I’m a first-time author working on an Inform 7 game, and one of my beta-testers discovered some strange behavior – when attempting to tie an object to another object after a disambiguation prompt, the parser barfs out a list of all objects in the game. I’m an Inform newbie so I’m used to messing things up, and it’s fairly easy to prevent the issue with various Does the Player Mean instructions. but this seems like very strange behavior and since I haven’t seen it mentioned in previous topics I thought I’d post about it.
Here’s a simplified version of my code that reproduces the behavior (the rope logic is a simplified, and probably bollixed-up, version of the rope example from the Recipe Book):
Attachment relates things to each other in groups. The verb to be stuck to means the attachment relation.
A rope is a kind of thing.
Understand "tie [a rope] to [something]" as tying it to.
Instead of tying something to a rope:
Try tying the second noun to the noun.
Instead of tying a rope to something:
If the player is not carrying the noun, say "It's hard to tie something when you don't have the rope at hand!" instead;
if the second noun is not the grappling hook, say "You fiddle with the rope and the [second noun], and after a good bit of looping and tucking, you give one final pull to bring the knot together -- but instead of tightening, the rope falls slack around the [second noun]. Somehow you must have made a slip-knot?" instead;
if the noun is stuck to the grappling hook, say "It's already as knotted as it's going to get!" instead;
now the noun is stuck to the second noun;
say "After a lot of looping and a bit of pulling, you think you've knotted the [noun] to the [second noun]."
The test area is a room.
The grappling hook is an object in the test area. The frayed rope is a rope in the test area.
The tree is in the test area. The description is "This tree has one particular branch that seems low enough to break off."
The branch is an object. It is undescribed.
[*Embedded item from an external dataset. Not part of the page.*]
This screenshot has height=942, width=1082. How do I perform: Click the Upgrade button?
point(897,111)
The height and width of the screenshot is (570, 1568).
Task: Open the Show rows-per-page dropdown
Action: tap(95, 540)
It is part of the tree.
Before taking the branch:
If the branch is undescribed:
Say "You snap off the branch.";
Move the branch to the player;
Now the branch is described;
Stop the action;
Otherwise:
Continue the action.
Once this compiles, I can get this super fun output:
test area
You can see a grappling hook, a frayed rope and a tree here.
>tie rope to hook
It's hard to tie something when you don't have the rope at hand!
>take rope
Taken.
>tie rope to tree
You fiddle with the rope and the tree, and after a good bit of looping and tucking, you give one final pull to bring the knot together -- but instead of tightening, the rope falls slack around the tree. Somehow you must have made a slip-knot?
>tie rope to hook
After a lot of looping and a bit of pulling, you think you've knotted the frayed rope to the grappling hook.
>take branch
You snap off the branch.
>tie branch
What do you want to tie the branch to?
>tree
compass (581671)
the north
the northeast
the northwest
the south
the southeast
the southwest
the east
the west
the up
the down
the inside
the outside
(darkness object) (581703)
(Inform Parser) (581735)
(Inform Library) (581767)
(property_numberspace_forcer) (581799)
(ValuePropertyHolder_43) (581863)
(ValuePropertyHolder_47) (581895)
test area (582887)
yourself
a branch
a grappling hook
a frayed rope
a tree
>tie rope
What do you want to tie the frayed rope to?
>tree
compass (581671)
the north
the northeast
the northwest
the south
the southeast
the southwest
the east
the west
the up
the down
the inside
the outside
(darkness object) (581703)
(Inform Parser) (581735)
(Inform Library) (581767)
(property_numberspace_forcer) (581799)
(ValuePropertyHolder_43) (581863)
(ValuePropertyHolder_47) (581895)
test area (582887)
yourself
a branch
a grappling hook
a frayed rope
a tree
>tie rope to tree
You fiddle with the rope and the tree, and after a good bit of looping and tucking, you give one final pull to bring the knot together -- but instead of tightening, the rope falls slack around the tree. Somehow you must have made a slip-knot?
Apologies if this is a well-known error, but as I said, I wanted to post it in case it’s of interest to bigger brains than mine.